** Exercise goal **
An exact copy is required of every line from the one with "Task: Open the" through the end of the data below, and the pictures must stay out of it.

** The records **

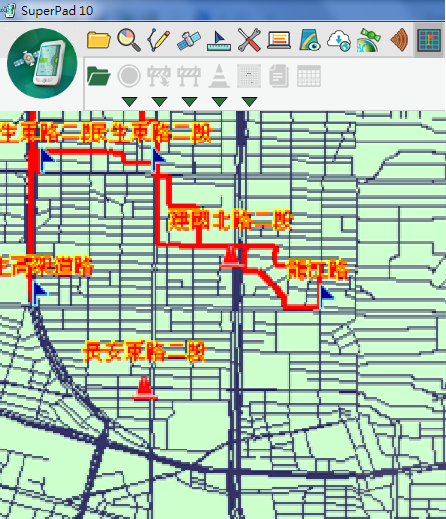Image resolution: width=446 pixels, height=519 pixels.
Task: Click the satellite over globe icon
Action: (x=369, y=40)
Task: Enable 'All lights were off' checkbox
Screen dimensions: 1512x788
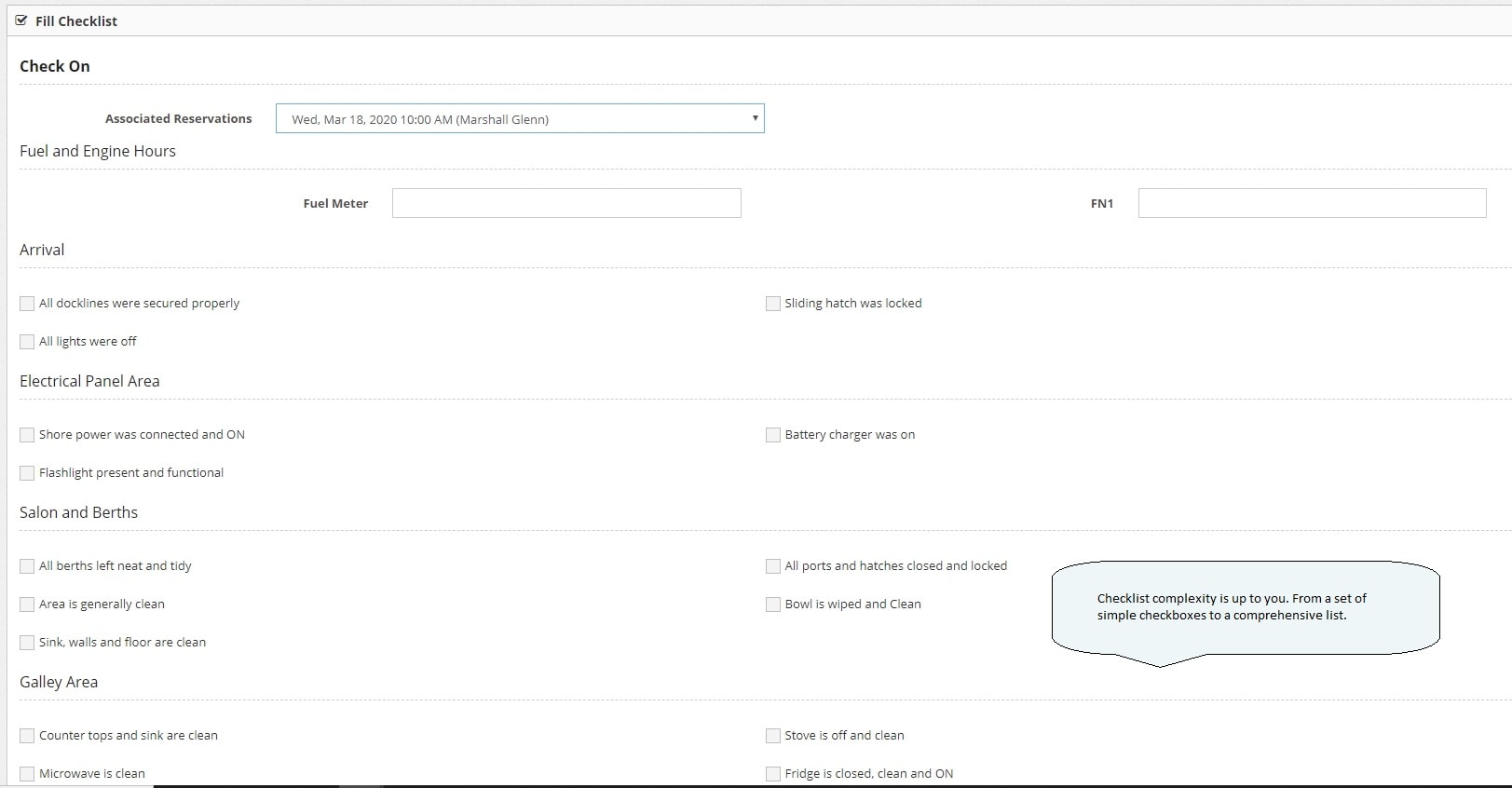Action: coord(27,342)
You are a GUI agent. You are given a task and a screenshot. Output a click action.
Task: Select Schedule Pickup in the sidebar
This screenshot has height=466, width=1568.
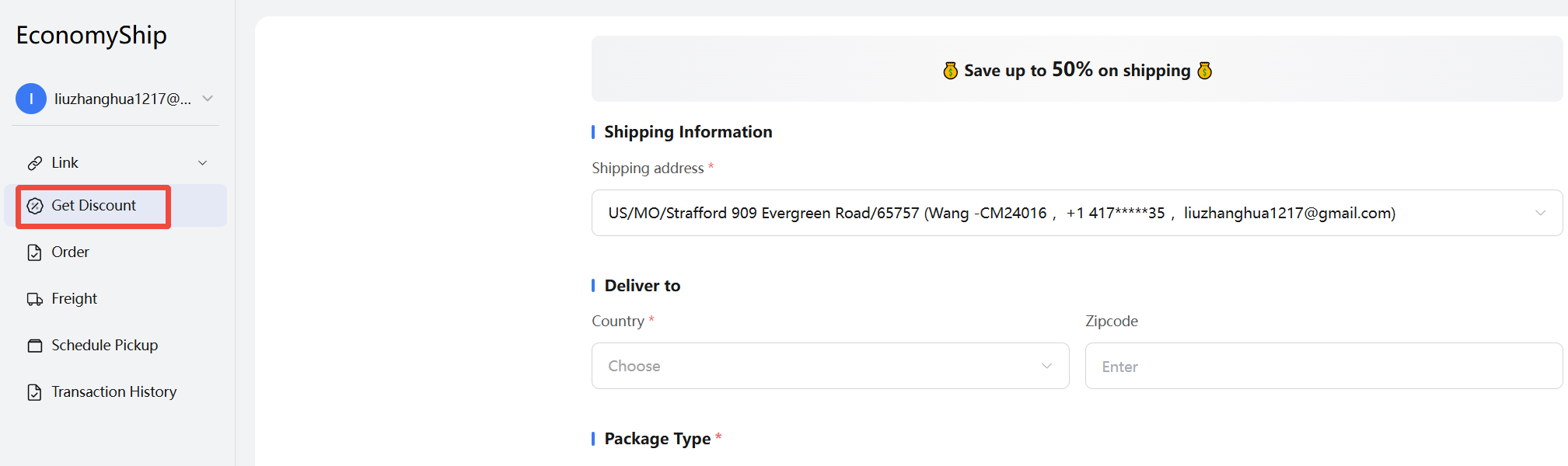(105, 346)
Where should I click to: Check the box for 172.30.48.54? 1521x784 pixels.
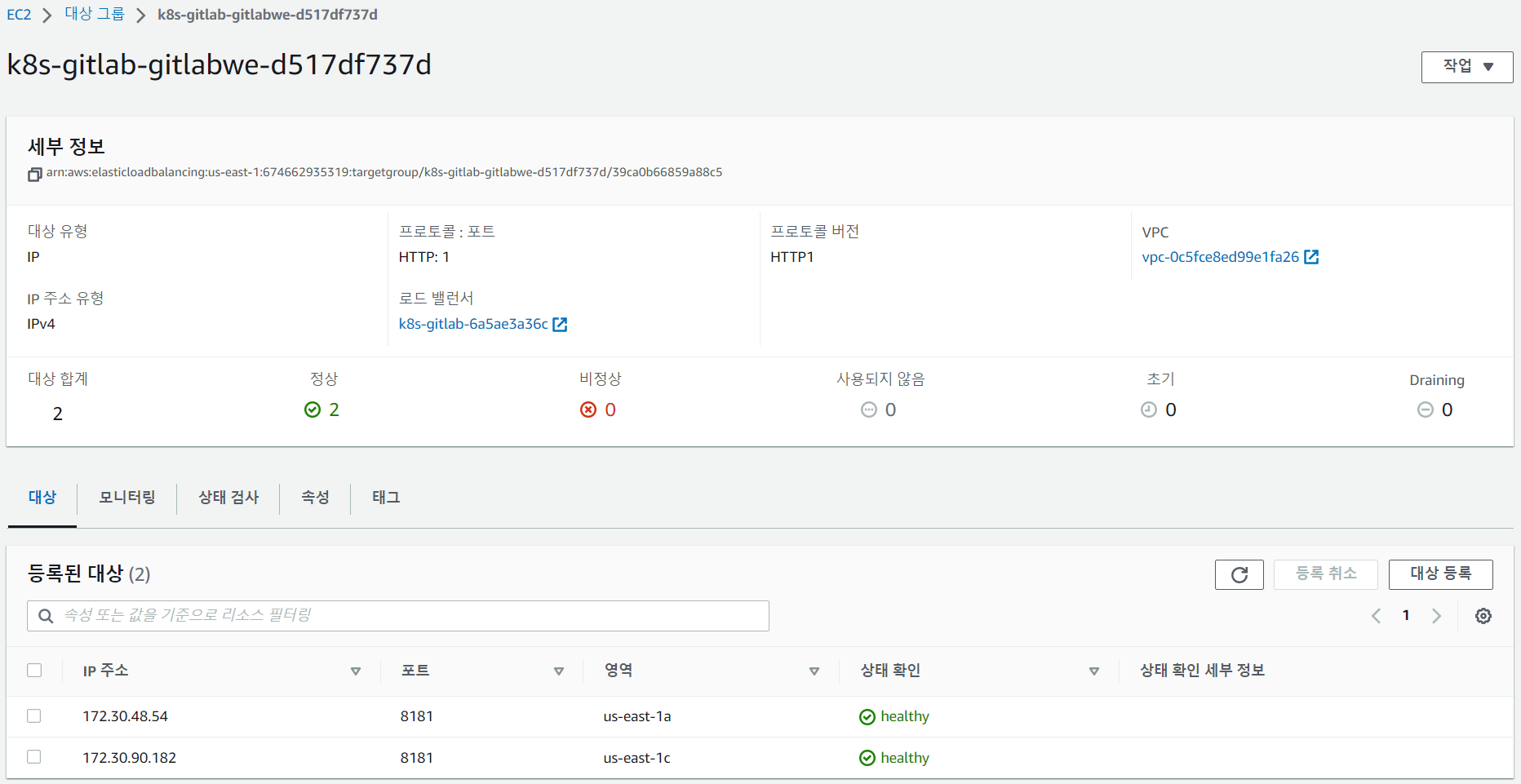(x=34, y=716)
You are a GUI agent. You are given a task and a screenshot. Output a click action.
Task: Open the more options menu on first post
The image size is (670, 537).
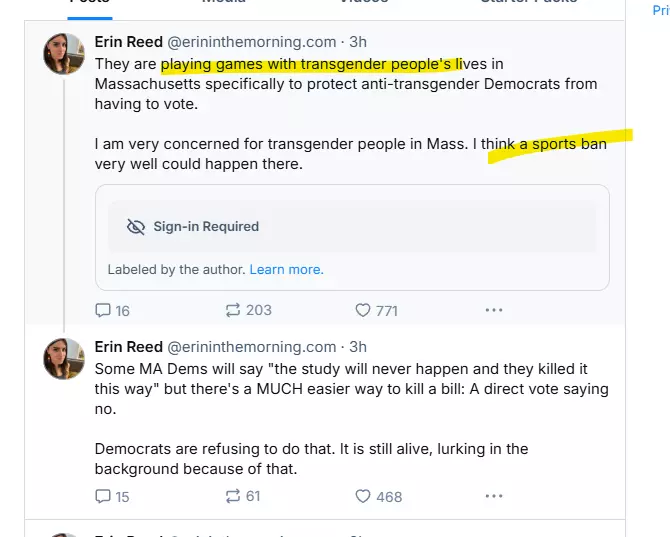493,310
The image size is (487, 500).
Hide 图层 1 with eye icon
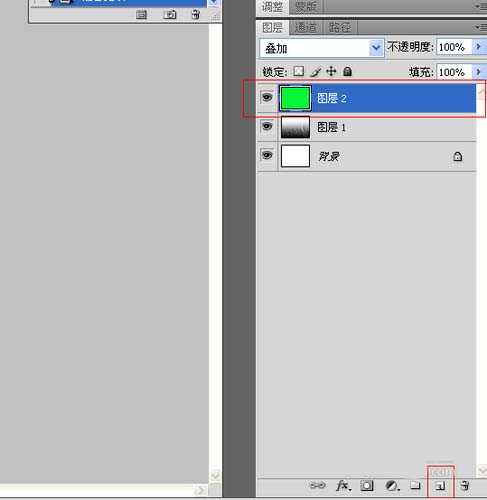(267, 126)
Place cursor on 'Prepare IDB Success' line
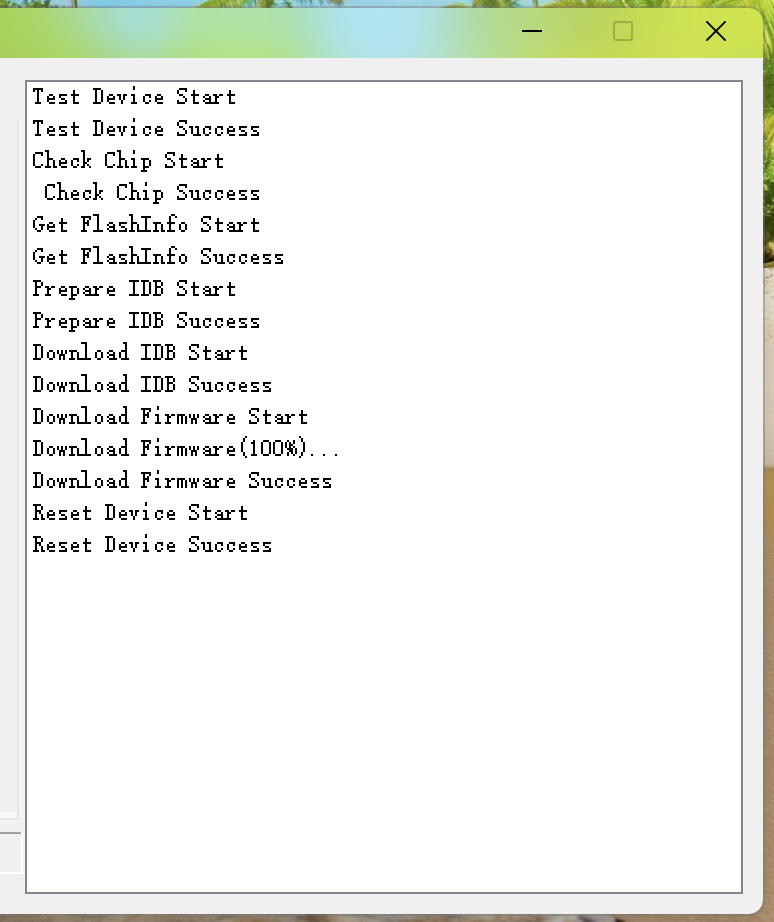774x922 pixels. coord(146,320)
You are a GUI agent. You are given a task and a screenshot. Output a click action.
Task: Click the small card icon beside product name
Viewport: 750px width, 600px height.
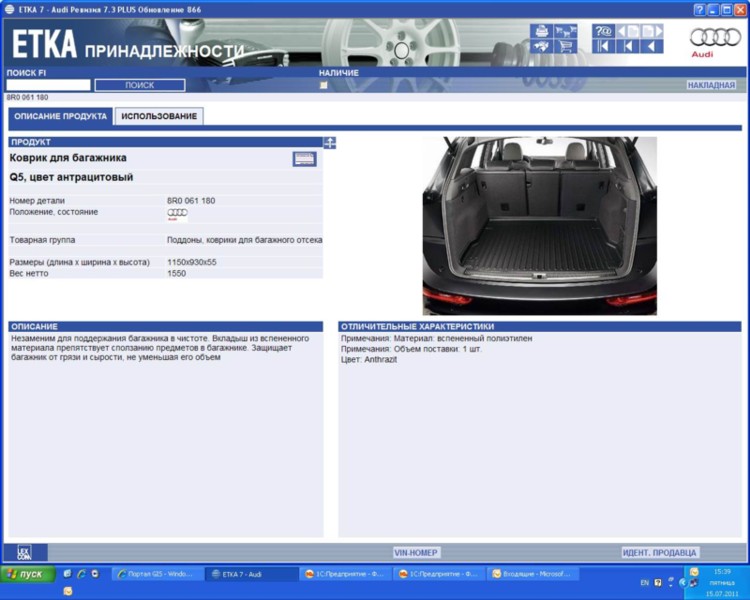coord(304,159)
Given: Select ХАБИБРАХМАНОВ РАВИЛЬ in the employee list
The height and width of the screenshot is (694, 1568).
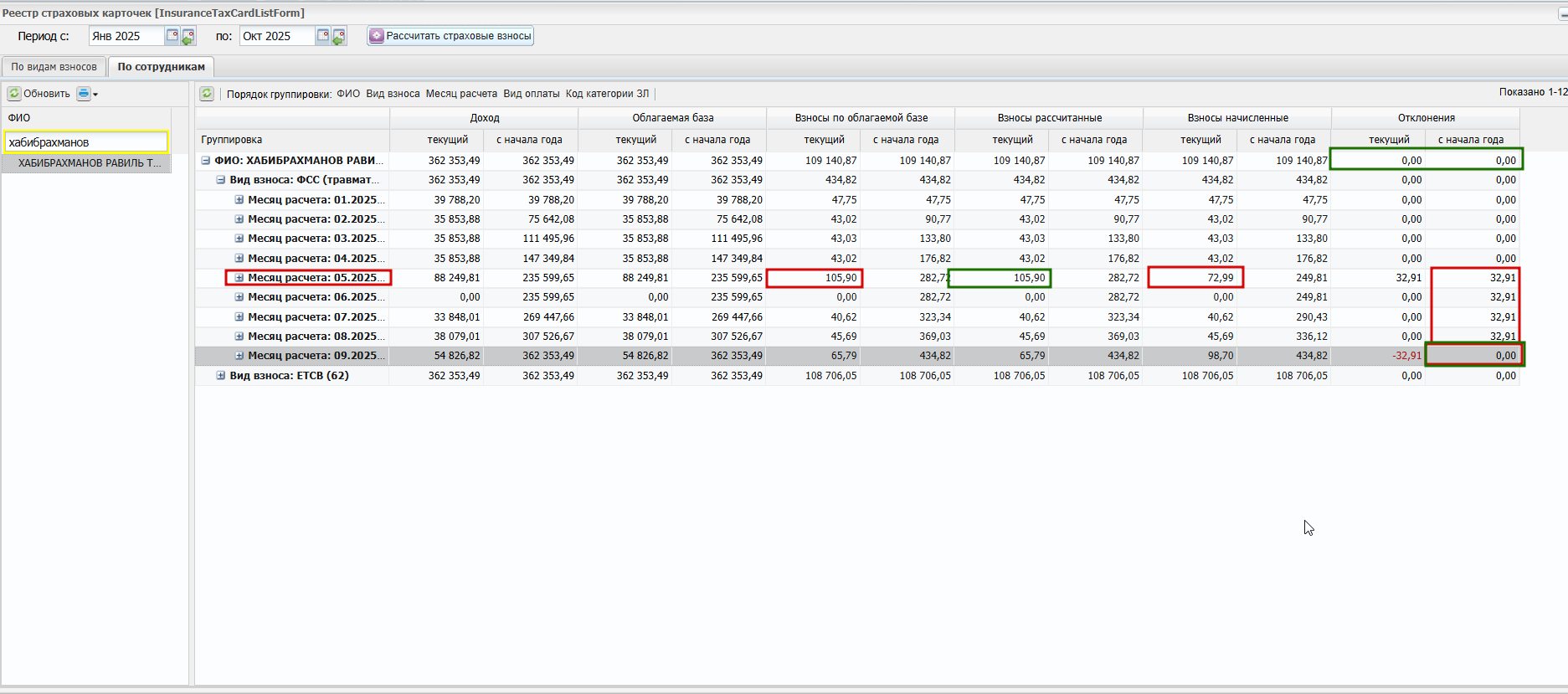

** Exercise response **
Task: Open the more options menu on first post
The image size is (670, 537).
493,310
The image size is (487, 500).
Hide 图层 1 with eye icon
(267, 126)
Place cursor on 'Prepare IDB Success' line
774x922 pixels. coord(146,320)
You are a GUI agent. You are given a task and a screenshot. Output a click action.
Task: Click the small card icon beside product name
Viewport: 750px width, 600px height.
coord(304,159)
Given: Select ХАБИБРАХМАНОВ РАВИЛЬ in the employee list
The height and width of the screenshot is (694, 1568).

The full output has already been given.